Data excerpts:
::::::::::
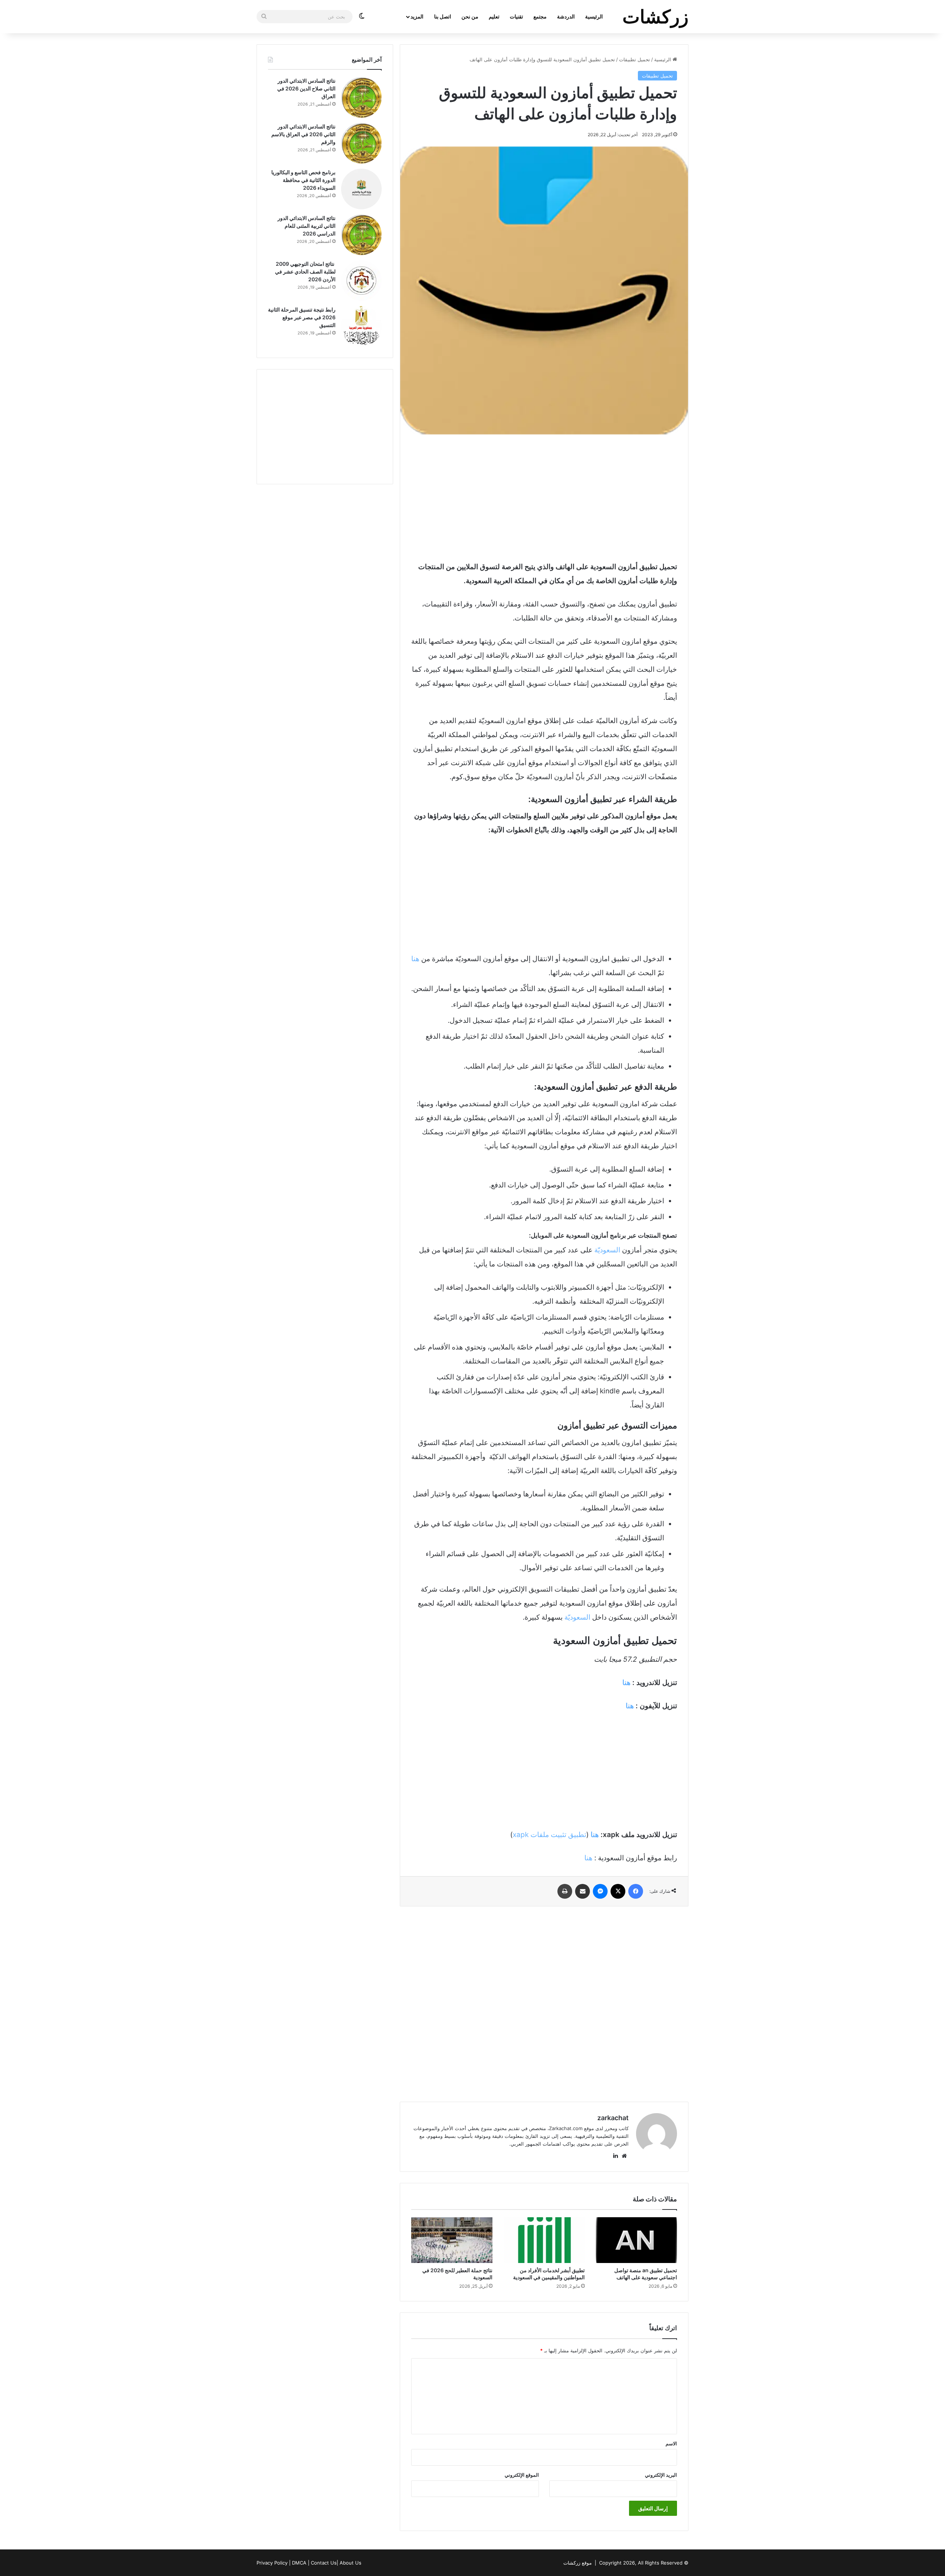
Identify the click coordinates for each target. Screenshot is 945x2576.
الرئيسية (594, 16)
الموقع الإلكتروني (522, 2475)
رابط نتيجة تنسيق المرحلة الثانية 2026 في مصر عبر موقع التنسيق (302, 317)
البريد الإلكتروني (661, 2475)
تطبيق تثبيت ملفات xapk (549, 1834)
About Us (350, 2563)
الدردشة (566, 16)
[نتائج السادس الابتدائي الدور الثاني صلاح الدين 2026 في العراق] (361, 97)
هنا (415, 959)
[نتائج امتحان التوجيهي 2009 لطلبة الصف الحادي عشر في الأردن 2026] (361, 280)
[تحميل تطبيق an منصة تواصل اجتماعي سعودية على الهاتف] (636, 2240)
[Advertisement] (544, 497)
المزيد (416, 16)
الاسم (671, 2443)
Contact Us (324, 2563)
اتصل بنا (442, 16)
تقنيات (516, 16)
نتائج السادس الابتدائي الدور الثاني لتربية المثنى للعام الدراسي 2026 (307, 226)
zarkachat (613, 2118)
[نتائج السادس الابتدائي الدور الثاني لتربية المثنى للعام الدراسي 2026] (361, 234)
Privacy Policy (272, 2563)
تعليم (494, 16)
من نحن (469, 16)
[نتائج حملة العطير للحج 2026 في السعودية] (451, 2240)
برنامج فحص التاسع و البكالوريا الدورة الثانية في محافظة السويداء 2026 (303, 180)
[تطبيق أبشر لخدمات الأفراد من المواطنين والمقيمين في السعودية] (544, 2240)
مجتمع (540, 16)
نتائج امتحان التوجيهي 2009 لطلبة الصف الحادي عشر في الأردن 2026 (305, 271)
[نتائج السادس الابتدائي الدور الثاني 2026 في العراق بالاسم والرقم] (361, 143)
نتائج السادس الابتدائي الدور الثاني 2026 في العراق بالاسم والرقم (303, 134)
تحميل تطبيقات (634, 59)
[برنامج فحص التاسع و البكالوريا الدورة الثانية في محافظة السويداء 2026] (361, 189)
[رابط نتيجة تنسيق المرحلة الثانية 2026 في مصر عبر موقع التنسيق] (361, 326)
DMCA (299, 2563)
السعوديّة (607, 1250)
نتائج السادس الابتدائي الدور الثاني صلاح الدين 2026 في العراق (306, 88)
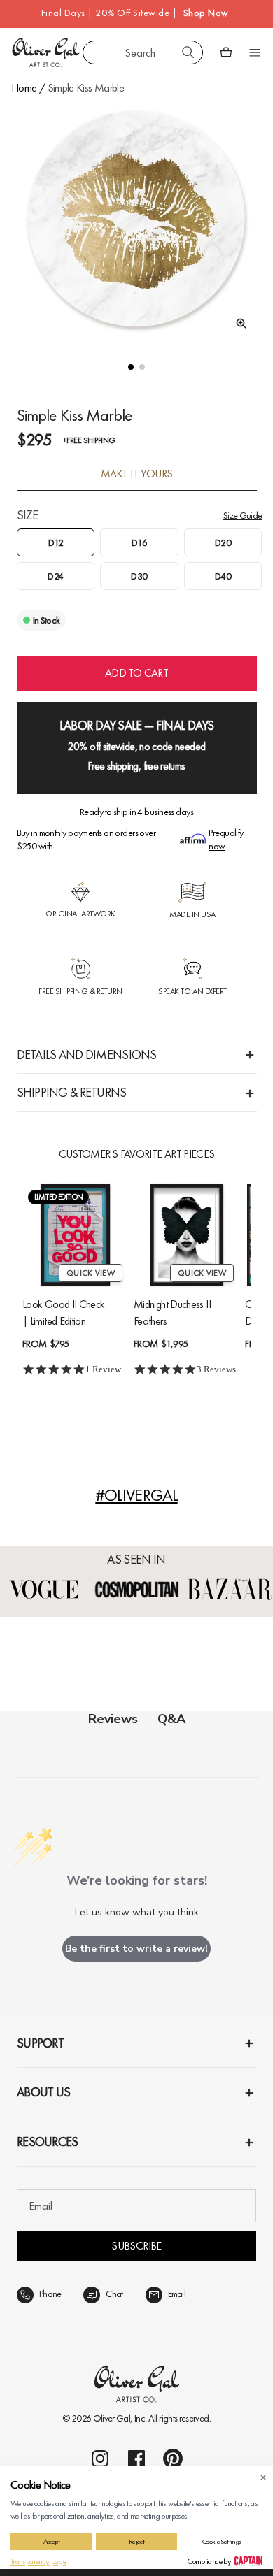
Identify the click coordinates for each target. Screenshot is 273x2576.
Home (23, 87)
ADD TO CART (136, 672)
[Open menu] (255, 52)
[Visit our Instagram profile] (100, 2458)
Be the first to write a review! (136, 1948)
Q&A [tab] (172, 1719)
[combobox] (142, 52)
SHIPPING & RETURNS (72, 1092)
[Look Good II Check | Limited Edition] (75, 1235)
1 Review (103, 1369)
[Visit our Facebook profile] (136, 2458)
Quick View (90, 1273)
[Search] (188, 52)
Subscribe (136, 2245)
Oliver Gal (112, 2418)
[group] (137, 219)
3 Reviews (216, 1369)
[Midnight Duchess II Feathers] (186, 1235)
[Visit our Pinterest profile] (173, 2458)
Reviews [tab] (113, 1719)
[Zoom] (237, 323)
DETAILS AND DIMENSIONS (87, 1054)
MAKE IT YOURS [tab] (137, 474)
::::::::::
[What you will do]
Among the records, find all lines that include the string "Screenshot" and return them.

[Exercise output]
Identify the click coordinates for each target. Screenshot is 945x2576.
Identify the click coordinates for each target. Screenshot is 273x2576.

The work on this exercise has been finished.